Sharon

sharon

In 2013, I figured out I had dense breasts, but didn’t understand what that meant. Every time I went for a mammogram, they were always suspicious of a spot on the lower inside quadrant of my right breast. They couldn’t see it very well, so they always did another scan. Somehow I understood that mammograms weren’t very good at looking at my breasts, and so I quit going for them.

Another problem was that, as a teacher, it was difficult arranging an appointment for a mammogram. Lunch hours were short, so when I phoned in then, the line was busy and I was invited to leave my number for call back, but I didn’t want a phone call interrupting my time with my students.

So I quit going for mammograms.

Turns out, I was right.

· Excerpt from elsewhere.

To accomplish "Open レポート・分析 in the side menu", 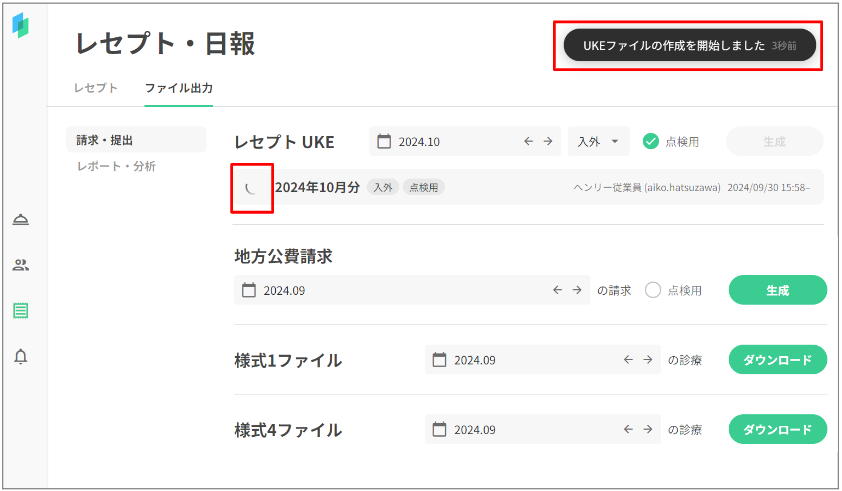I will [x=116, y=166].
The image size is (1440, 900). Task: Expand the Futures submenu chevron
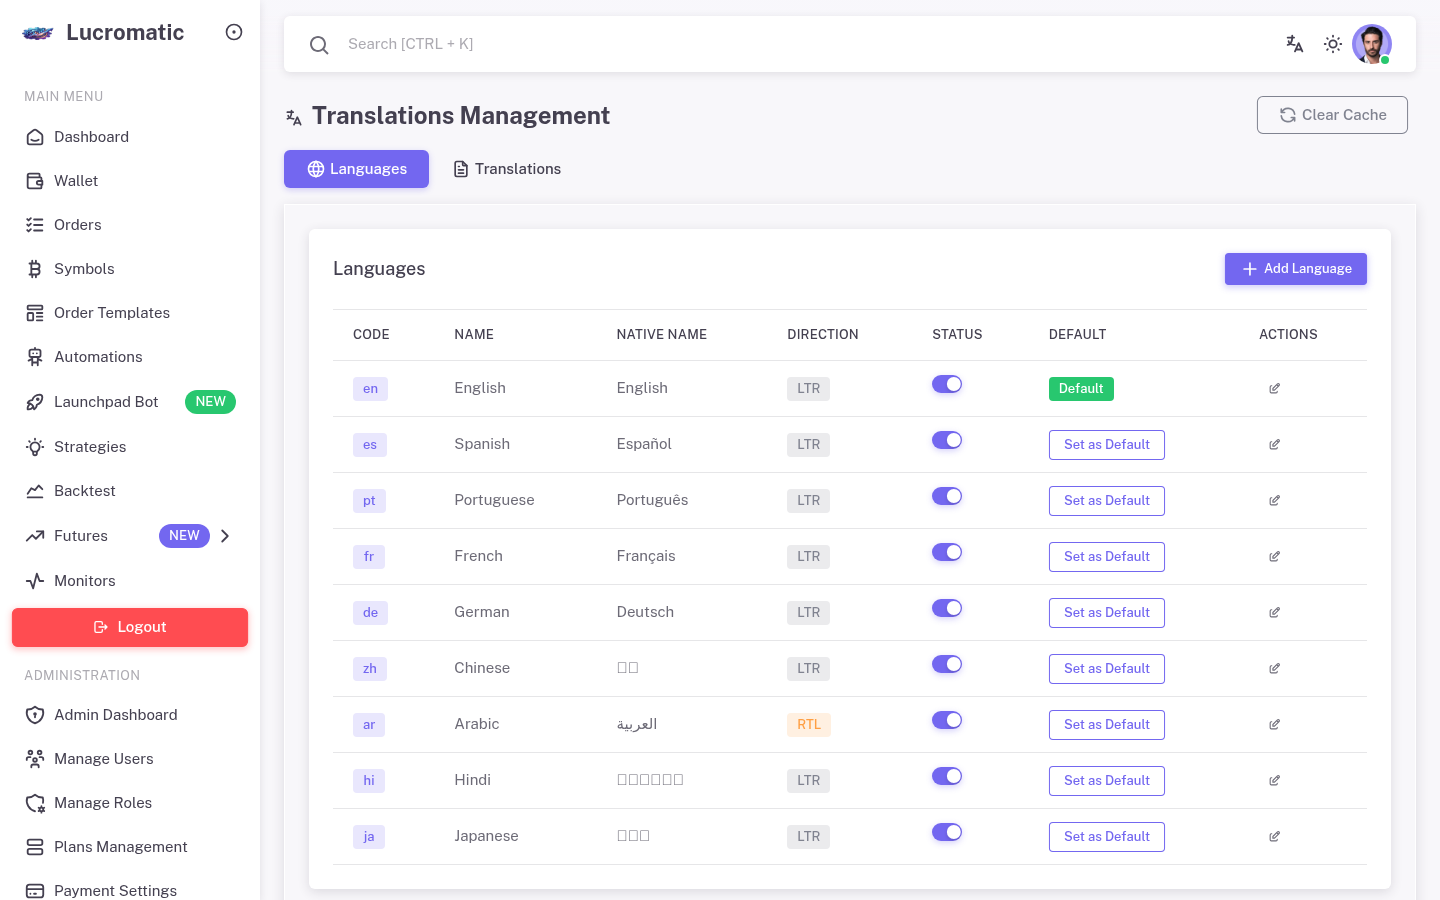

Mammograms were useless at finding cancer in my extremely dense breasts. Very dense breast tissue can camouflage for cancer. In fact, cancer wasn’t in my right breast, but in my left.

November 5, 2017, I woke up with a sore left armpit. I remember thinking that was weird. I couldn’t ever remember having a sore armpit before. In church later that same morning, I remember touching my armpit because it was sore and finding that it was very hot and that I could feel a lump. That told me it couldn’t have been from shovelling snow off the driveway on Saturday.

And so, Monday morning before school started, I phoned for a doctor’s appointment. After a breast exam and checking out my arm, my doctor told me she was arranging a mammogram. Two weeks later at my mammogram, the radiologist tech made me suspicious because she referenced some lumps they were asked to look at. She also told me I was having an ultrasound as well. Wow. Okay.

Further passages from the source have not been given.